SUPPLIED MATERIAL.
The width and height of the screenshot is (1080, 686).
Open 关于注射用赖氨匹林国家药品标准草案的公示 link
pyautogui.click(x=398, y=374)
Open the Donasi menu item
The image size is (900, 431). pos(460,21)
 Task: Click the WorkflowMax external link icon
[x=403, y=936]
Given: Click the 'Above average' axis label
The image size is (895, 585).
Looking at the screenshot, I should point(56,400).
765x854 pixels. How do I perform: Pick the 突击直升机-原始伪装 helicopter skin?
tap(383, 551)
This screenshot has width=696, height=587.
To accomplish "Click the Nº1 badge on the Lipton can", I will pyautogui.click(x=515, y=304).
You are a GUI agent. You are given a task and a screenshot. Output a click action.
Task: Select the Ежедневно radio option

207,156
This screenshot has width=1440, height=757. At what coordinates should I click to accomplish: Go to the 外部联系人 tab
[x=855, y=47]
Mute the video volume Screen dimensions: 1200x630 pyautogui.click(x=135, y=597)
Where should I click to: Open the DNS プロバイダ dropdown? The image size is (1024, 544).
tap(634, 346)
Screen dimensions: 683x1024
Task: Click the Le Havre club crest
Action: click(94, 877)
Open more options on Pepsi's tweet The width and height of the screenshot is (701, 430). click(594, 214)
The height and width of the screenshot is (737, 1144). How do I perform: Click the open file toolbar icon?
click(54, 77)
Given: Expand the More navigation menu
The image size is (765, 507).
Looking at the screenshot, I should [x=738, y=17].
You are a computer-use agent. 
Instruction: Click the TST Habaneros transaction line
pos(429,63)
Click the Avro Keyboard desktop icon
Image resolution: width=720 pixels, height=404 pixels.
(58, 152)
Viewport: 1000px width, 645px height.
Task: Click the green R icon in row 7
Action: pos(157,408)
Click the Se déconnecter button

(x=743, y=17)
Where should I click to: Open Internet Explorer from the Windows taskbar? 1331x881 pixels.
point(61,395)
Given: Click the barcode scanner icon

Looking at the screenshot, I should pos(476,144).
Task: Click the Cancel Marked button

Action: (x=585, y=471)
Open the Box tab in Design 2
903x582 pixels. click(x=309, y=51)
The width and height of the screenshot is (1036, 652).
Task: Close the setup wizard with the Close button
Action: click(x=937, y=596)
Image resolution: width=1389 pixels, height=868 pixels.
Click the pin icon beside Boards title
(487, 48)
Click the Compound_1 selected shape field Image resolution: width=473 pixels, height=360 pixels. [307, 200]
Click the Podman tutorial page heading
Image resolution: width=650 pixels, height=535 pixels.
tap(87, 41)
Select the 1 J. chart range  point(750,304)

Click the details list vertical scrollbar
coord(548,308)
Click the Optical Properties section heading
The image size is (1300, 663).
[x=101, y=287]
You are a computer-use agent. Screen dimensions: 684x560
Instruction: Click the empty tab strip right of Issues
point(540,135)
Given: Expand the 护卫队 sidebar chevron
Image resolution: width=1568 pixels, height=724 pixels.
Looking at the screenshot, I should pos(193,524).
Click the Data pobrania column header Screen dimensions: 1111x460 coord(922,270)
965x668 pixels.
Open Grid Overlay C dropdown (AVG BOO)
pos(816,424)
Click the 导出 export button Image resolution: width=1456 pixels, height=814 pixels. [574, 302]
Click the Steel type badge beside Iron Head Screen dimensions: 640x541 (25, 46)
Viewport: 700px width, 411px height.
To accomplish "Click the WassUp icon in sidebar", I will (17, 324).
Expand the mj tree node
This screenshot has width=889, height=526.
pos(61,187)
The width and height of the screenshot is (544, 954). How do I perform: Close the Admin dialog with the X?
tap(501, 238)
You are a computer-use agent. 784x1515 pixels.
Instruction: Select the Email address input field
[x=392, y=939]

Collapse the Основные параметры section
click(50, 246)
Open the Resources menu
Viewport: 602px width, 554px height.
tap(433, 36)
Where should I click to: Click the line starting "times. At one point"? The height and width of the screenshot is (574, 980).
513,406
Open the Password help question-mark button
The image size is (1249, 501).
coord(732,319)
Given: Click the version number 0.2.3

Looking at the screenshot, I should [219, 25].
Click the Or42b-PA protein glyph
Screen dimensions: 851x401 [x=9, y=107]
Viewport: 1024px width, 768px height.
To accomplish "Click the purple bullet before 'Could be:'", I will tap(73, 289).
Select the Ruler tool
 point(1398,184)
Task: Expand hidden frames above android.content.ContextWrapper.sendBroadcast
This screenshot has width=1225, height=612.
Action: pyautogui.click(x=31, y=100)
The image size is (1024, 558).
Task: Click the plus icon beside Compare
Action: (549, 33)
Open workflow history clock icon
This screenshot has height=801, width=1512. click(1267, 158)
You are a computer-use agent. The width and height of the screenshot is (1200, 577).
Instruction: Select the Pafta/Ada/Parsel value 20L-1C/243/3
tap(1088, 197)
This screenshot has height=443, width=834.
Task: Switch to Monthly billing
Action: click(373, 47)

ASSIGNED TASK. Write out the whole listing once more, exactly as it reads.

ANSWER TO THE PROBLEM.
The width and height of the screenshot is (1080, 686).
Open 关于注射用赖氨匹林国家药品标准草案的公示 link
pyautogui.click(x=398, y=374)
Open the Donasi menu item
The image size is (900, 431). pos(460,21)
 Task: Click the WorkflowMax external link icon
[x=403, y=936]
Given: Click the 'Above average' axis label
The image size is (895, 585).
Looking at the screenshot, I should point(56,400).
765x854 pixels. How do I perform: Pick the 突击直升机-原始伪装 helicopter skin?
tap(383, 551)
This screenshot has width=696, height=587.
To accomplish "Click the Nº1 badge on the Lipton can", I will pyautogui.click(x=515, y=304).
You are a GUI agent. You are given a task and a screenshot. Output a click action.
Task: Select the Ежедневно radio option

207,156
This screenshot has width=1440, height=757. At what coordinates should I click to accomplish: Go to the 外部联系人 tab
[x=855, y=47]
Mute the video volume Screen dimensions: 1200x630 pyautogui.click(x=135, y=597)
Where should I click to: Open the DNS プロバイダ dropdown? The image size is (1024, 544).
tap(634, 346)
Screen dimensions: 683x1024
Task: Click the Le Havre club crest
Action: click(94, 877)
Open more options on Pepsi's tweet The width and height of the screenshot is (701, 430). click(594, 214)
The height and width of the screenshot is (737, 1144). How do I perform: Click the open file toolbar icon?
click(54, 77)
Given: Expand the More navigation menu
The image size is (765, 507).
Looking at the screenshot, I should [x=738, y=17].
You are a computer-use agent. 
Instruction: Click the TST Habaneros transaction line
pos(429,63)
Click the Avro Keyboard desktop icon
Image resolution: width=720 pixels, height=404 pixels.
(58, 152)
Viewport: 1000px width, 645px height.
Task: Click the green R icon in row 7
Action: pos(157,408)
Click the Se déconnecter button

(x=743, y=17)
Where should I click to: Open Internet Explorer from the Windows taskbar? 1331x881 pixels.
point(61,395)
Given: Click the barcode scanner icon

Looking at the screenshot, I should pos(476,144).
Task: Click the Cancel Marked button

Action: (x=585, y=471)
Open the Box tab in Design 2
903x582 pixels. click(x=309, y=51)
The width and height of the screenshot is (1036, 652).
Task: Close the setup wizard with the Close button
Action: click(x=937, y=596)
Image resolution: width=1389 pixels, height=868 pixels.
Click the pin icon beside Boards title
(487, 48)
Click the Compound_1 selected shape field Image resolution: width=473 pixels, height=360 pixels. [307, 200]
Click the Podman tutorial page heading
Image resolution: width=650 pixels, height=535 pixels.
tap(87, 41)
Select the 1 J. chart range  point(750,304)

Click the details list vertical scrollbar
coord(548,308)
Click the Optical Properties section heading
The image size is (1300, 663).
[x=101, y=287]
You are a computer-use agent. Screen dimensions: 684x560
Instruction: Click the empty tab strip right of Issues
point(540,135)
Given: Expand the 护卫队 sidebar chevron
Image resolution: width=1568 pixels, height=724 pixels.
Looking at the screenshot, I should pos(193,524).
Click the Data pobrania column header Screen dimensions: 1111x460 coord(922,270)
965x668 pixels.
Open Grid Overlay C dropdown (AVG BOO)
pos(816,424)
Click the 导出 export button Image resolution: width=1456 pixels, height=814 pixels. [574, 302]
Click the Steel type badge beside Iron Head Screen dimensions: 640x541 (25, 46)
Viewport: 700px width, 411px height.
To accomplish "Click the WassUp icon in sidebar", I will (17, 324).
Expand the mj tree node
This screenshot has width=889, height=526.
pos(61,187)
The width and height of the screenshot is (544, 954). How do I perform: Close the Admin dialog with the X?
tap(501, 238)
You are a computer-use agent. 784x1515 pixels.
Instruction: Select the Email address input field
[x=392, y=939]

Collapse the Основные параметры section
click(50, 246)
Open the Resources menu
Viewport: 602px width, 554px height.
tap(433, 36)
Where should I click to: Click the line starting "times. At one point"? The height and width of the screenshot is (574, 980).
513,406
Open the Password help question-mark button
The image size is (1249, 501).
coord(732,319)
Given: Click the version number 0.2.3

Looking at the screenshot, I should [219, 25].
Click the Or42b-PA protein glyph
Screen dimensions: 851x401 [x=9, y=107]
Viewport: 1024px width, 768px height.
To accomplish "Click the purple bullet before 'Could be:'", I will tap(73, 289).
Select the Ruler tool
 point(1398,184)
Task: Expand hidden frames above android.content.ContextWrapper.sendBroadcast
This screenshot has width=1225, height=612.
Action: pyautogui.click(x=31, y=100)
The image size is (1024, 558).
Task: Click the plus icon beside Compare
Action: (549, 33)
Open workflow history clock icon
This screenshot has height=801, width=1512. click(1267, 158)
You are a computer-use agent. The width and height of the screenshot is (1200, 577).
Instruction: Select the Pafta/Ada/Parsel value 20L-1C/243/3
tap(1088, 197)
This screenshot has height=443, width=834.
Task: Switch to Monthly billing
Action: click(373, 47)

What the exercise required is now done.